Retirement Programs.WEC also maintains retirement plans in which the named executive officers participate: a defined benefit pension plan of the cash balance type, two supplemental executive retirement plans and individual letter agreements with each of the named executive officers. We believe WEC’s retirement plans are a valuable benefit in the attraction and retention of our employees, including the named executive officers. We believe that providing a foundation for long-term financial security for our employees, beyond their employment with the Company, is a valuable component of our overall compensation program which will inspire increased loyalty and improved performance. For more information about our retirement plans, see “Pension Benefits at Fiscal Year-End 2011” and “Retirement Plans” later in this information statement.
Other Benefits, Including Perquisites.The Company provides its executive officers, including the named executive officers, with employee benefits and a limited number of perquisites. Except as specifically noted elsewhere in this information statement, the employee benefits programs in which executive officers participate (which provide benefits such as medical coverage, retirement benefits and annual contributions to a qualified savings plan) are generally the same programs offered to substantially all of the Company’s salaried employees.
The perquisites made available to executive officers include financial planning, membership in a service that provides health care and safety management when traveling outside the United States, payment of the cost of a mandatory physical exam that the Board requires annually, limited spousal travel for business purposes and the cost of a residential security system. The Company also pays periodic dues and fees for club memberships for certain of the named executive officers and other designated officers. In addition, executive officers receive tax gross-ups to reimburse the officer for certain tax liabilities related to perquisites. For a more detailed discussion of perquisites made available to our named executive officers, please refer to the notes following the Summary Compensation Table.
We periodically review market data regarding executive perquisite practices. We reviewed a survey conducted by The Ayco Company, L.P., a financial services firm (“AYCO”), in 2011 of 349 companies throughout general industry.

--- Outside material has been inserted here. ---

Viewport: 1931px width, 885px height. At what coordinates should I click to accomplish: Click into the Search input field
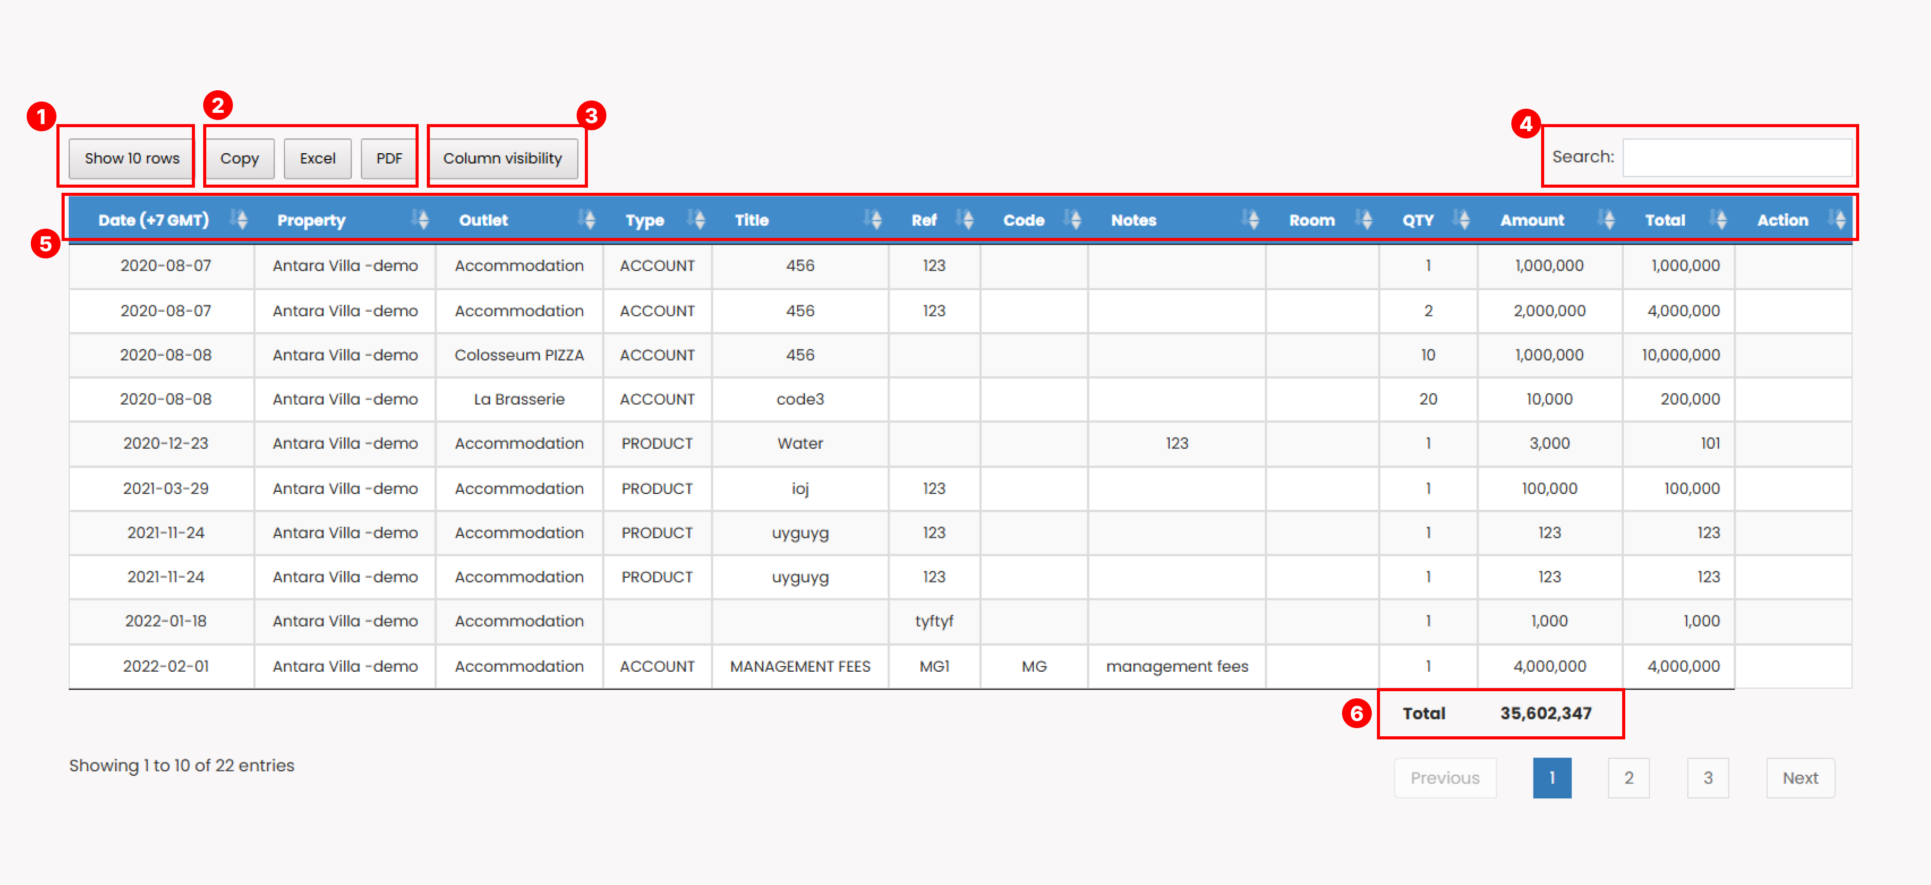(x=1736, y=157)
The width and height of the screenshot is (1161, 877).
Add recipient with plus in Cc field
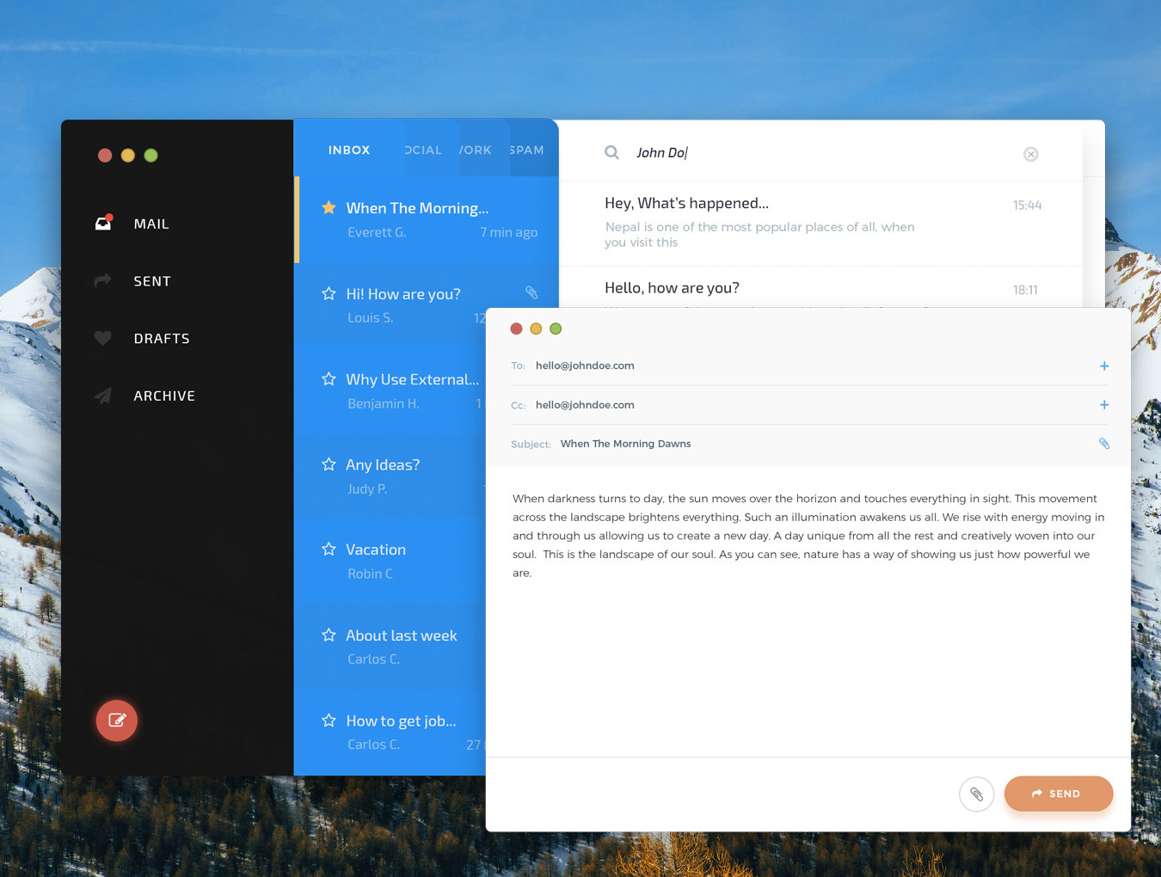tap(1104, 405)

Based upon this review, we believe that the perquisites we provide to our executive officers are generally market competitive. As part of this review in July 2011, the Compensation Committee reviewed the Company’s practice of providing its executive officers with tax gross-ups on perquisites. The Committee agreed that those officers who were employed by the Company as of July 2011 would continue to receive tax gross-ups, but determined that the Company would not provide tax gross-ups to new executives.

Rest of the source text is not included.